◆ Task instructions ◆
Reproduce the lines below word for word, without changing a single character.

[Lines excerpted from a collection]
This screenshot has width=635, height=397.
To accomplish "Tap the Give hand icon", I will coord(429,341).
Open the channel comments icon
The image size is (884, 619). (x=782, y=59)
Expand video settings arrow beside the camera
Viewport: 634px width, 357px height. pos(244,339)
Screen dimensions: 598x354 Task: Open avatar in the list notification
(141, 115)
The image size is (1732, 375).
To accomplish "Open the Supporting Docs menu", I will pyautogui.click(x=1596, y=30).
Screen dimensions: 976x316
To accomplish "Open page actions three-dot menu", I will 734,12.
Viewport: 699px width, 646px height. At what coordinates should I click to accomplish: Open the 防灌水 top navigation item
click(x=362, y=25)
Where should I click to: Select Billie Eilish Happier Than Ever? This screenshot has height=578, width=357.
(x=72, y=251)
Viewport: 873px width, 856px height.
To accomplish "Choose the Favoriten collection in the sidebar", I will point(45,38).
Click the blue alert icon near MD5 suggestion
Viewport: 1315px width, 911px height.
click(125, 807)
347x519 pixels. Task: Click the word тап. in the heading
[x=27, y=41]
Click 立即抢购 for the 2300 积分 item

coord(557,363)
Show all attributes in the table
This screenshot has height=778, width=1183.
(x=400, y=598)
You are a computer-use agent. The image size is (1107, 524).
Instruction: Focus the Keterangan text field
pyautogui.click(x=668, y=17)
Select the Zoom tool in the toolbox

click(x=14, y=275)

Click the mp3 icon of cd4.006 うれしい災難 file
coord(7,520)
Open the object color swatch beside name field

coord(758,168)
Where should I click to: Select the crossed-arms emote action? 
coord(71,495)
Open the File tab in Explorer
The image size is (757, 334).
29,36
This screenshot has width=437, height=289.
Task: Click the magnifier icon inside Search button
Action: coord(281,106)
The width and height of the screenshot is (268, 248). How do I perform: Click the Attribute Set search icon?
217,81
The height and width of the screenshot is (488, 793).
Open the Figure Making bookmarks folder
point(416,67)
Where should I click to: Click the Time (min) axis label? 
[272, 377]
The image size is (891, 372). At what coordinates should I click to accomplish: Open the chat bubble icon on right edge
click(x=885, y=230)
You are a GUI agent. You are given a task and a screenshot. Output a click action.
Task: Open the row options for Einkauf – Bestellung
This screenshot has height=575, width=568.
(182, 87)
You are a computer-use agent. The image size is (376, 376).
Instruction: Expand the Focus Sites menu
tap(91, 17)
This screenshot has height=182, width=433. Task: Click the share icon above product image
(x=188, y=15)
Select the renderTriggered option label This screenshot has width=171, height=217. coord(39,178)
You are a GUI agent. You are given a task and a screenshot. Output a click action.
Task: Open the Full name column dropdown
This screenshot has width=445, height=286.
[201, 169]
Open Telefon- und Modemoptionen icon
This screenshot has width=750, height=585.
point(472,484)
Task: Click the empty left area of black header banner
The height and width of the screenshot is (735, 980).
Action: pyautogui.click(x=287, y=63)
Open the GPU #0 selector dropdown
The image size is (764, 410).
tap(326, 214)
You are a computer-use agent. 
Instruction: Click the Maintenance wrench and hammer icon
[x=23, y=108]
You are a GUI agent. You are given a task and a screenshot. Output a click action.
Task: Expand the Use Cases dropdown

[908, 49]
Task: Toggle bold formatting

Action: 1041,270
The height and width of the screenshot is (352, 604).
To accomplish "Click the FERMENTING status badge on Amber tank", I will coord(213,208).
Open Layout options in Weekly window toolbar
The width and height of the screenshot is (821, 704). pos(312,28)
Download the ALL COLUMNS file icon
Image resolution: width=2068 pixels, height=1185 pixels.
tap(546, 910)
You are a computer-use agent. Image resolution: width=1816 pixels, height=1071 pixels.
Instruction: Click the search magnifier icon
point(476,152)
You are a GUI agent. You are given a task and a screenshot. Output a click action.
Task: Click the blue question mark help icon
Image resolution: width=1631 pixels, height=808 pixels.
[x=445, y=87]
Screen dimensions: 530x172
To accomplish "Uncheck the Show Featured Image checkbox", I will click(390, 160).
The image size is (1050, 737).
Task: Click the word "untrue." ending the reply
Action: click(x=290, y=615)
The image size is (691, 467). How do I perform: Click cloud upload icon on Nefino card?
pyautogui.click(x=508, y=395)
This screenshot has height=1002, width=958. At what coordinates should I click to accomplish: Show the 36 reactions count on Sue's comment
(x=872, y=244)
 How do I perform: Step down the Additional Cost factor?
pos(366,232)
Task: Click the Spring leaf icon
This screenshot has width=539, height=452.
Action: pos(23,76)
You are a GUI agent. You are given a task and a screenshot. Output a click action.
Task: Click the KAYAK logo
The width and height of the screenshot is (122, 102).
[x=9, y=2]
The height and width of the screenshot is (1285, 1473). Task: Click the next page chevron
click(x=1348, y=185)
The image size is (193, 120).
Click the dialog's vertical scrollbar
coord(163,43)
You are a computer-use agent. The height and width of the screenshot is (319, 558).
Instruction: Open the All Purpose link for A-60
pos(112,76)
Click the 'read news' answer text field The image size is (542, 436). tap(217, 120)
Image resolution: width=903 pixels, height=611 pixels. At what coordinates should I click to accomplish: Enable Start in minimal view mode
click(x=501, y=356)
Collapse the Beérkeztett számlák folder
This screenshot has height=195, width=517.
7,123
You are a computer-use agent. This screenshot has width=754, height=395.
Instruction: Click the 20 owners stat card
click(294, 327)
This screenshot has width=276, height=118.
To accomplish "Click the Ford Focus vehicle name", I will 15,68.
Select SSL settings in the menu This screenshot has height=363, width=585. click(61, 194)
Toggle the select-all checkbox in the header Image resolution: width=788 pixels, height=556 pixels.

◆ Response to the task ◆
This screenshot has width=635, height=397.
To accomplish "Tap the Give hand icon", I will coord(429,341).
Open the channel comments icon
The image size is (884, 619). (x=782, y=59)
Expand video settings arrow beside the camera
Viewport: 634px width, 357px height. pos(244,339)
Screen dimensions: 598x354 Task: Open avatar in the list notification
(141, 115)
The image size is (1732, 375).
To accomplish "Open the Supporting Docs menu", I will pyautogui.click(x=1596, y=30).
Screen dimensions: 976x316
To accomplish "Open page actions three-dot menu", I will 734,12.
Viewport: 699px width, 646px height. At what coordinates should I click to accomplish: Open the 防灌水 top navigation item
click(x=362, y=25)
Where should I click to: Select Billie Eilish Happier Than Ever? This screenshot has height=578, width=357.
(x=72, y=251)
Viewport: 873px width, 856px height.
To accomplish "Choose the Favoriten collection in the sidebar", I will point(45,38).
Click the blue alert icon near MD5 suggestion
Viewport: 1315px width, 911px height.
click(125, 807)
347x519 pixels. Task: Click the word тап. in the heading
[x=27, y=41]
Click 立即抢购 for the 2300 积分 item

coord(557,363)
Show all attributes in the table
This screenshot has height=778, width=1183.
(x=400, y=598)
You are a computer-use agent. The image size is (1107, 524).
Instruction: Focus the Keterangan text field
pyautogui.click(x=668, y=17)
Select the Zoom tool in the toolbox

click(x=14, y=275)

Click the mp3 icon of cd4.006 うれしい災難 file
coord(7,520)
Open the object color swatch beside name field

coord(758,168)
Where should I click to: Select the crossed-arms emote action? 
coord(71,495)
Open the File tab in Explorer
The image size is (757, 334).
29,36
This screenshot has width=437, height=289.
Task: Click the magnifier icon inside Search button
Action: coord(281,106)
The width and height of the screenshot is (268, 248). How do I perform: Click the Attribute Set search icon?
217,81
The height and width of the screenshot is (488, 793).
Open the Figure Making bookmarks folder
point(416,67)
Where should I click to: Click the Time (min) axis label? 
[272, 377]
The image size is (891, 372). At what coordinates should I click to accomplish: Open the chat bubble icon on right edge
click(x=885, y=230)
You are a GUI agent. You are given a task and a screenshot. Output a click action.
Task: Open the row options for Einkauf – Bestellung
This screenshot has height=575, width=568.
(182, 87)
You are a computer-use agent. The image size is (376, 376).
Instruction: Expand the Focus Sites menu
tap(91, 17)
This screenshot has height=182, width=433. Task: Click the share icon above product image
(x=188, y=15)
Select the renderTriggered option label This screenshot has width=171, height=217. coord(39,178)
You are a GUI agent. You are given a task and a screenshot. Output a click action.
Task: Open the Full name column dropdown
This screenshot has width=445, height=286.
[201, 169]
Open Telefon- und Modemoptionen icon
This screenshot has width=750, height=585.
point(472,484)
Task: Click the empty left area of black header banner
The height and width of the screenshot is (735, 980).
Action: pyautogui.click(x=287, y=63)
Open the GPU #0 selector dropdown
The image size is (764, 410).
tap(326, 214)
You are a computer-use agent. 
Instruction: Click the Maintenance wrench and hammer icon
[x=23, y=108]
You are a GUI agent. You are given a task and a screenshot. Output a click action.
Task: Expand the Use Cases dropdown

[908, 49]
Task: Toggle bold formatting

Action: 1041,270
The height and width of the screenshot is (352, 604).
To accomplish "Click the FERMENTING status badge on Amber tank", I will coord(213,208).
Open Layout options in Weekly window toolbar
The width and height of the screenshot is (821, 704). pos(312,28)
Download the ALL COLUMNS file icon
Image resolution: width=2068 pixels, height=1185 pixels.
tap(546, 910)
You are a computer-use agent. Image resolution: width=1816 pixels, height=1071 pixels.
Instruction: Click the search magnifier icon
point(476,152)
You are a GUI agent. You are given a task and a screenshot. Output a click action.
Task: Click the blue question mark help icon
Image resolution: width=1631 pixels, height=808 pixels.
[x=445, y=87]
Screen dimensions: 530x172
To accomplish "Uncheck the Show Featured Image checkbox", I will click(390, 160).
The image size is (1050, 737).
Task: Click the word "untrue." ending the reply
Action: click(x=290, y=615)
The image size is (691, 467). How do I perform: Click cloud upload icon on Nefino card?
pyautogui.click(x=508, y=395)
This screenshot has height=1002, width=958. At what coordinates should I click to accomplish: Show the 36 reactions count on Sue's comment
(x=872, y=244)
 How do I perform: Step down the Additional Cost factor?
pos(366,232)
Task: Click the Spring leaf icon
This screenshot has width=539, height=452.
Action: pos(23,76)
You are a GUI agent. You are given a task and a screenshot. Output a click action.
Task: Click the KAYAK logo
The width and height of the screenshot is (122, 102).
[x=9, y=2]
The height and width of the screenshot is (1285, 1473). Task: Click the next page chevron
click(x=1348, y=185)
The image size is (193, 120).
Click the dialog's vertical scrollbar
coord(163,43)
You are a computer-use agent. The height and width of the screenshot is (319, 558).
Instruction: Open the All Purpose link for A-60
pos(112,76)
Click the 'read news' answer text field The image size is (542, 436). tap(217, 120)
Image resolution: width=903 pixels, height=611 pixels. At what coordinates should I click to accomplish: Enable Start in minimal view mode
click(x=501, y=356)
Collapse the Beérkeztett számlák folder
This screenshot has height=195, width=517.
7,123
You are a computer-use agent. This screenshot has width=754, height=395.
Instruction: Click the 20 owners stat card
click(294, 327)
This screenshot has width=276, height=118.
To accomplish "Click the Ford Focus vehicle name", I will 15,68.
Select SSL settings in the menu This screenshot has height=363, width=585. click(61, 194)
Toggle the select-all checkbox in the header Image resolution: width=788 pixels, height=556 pixels.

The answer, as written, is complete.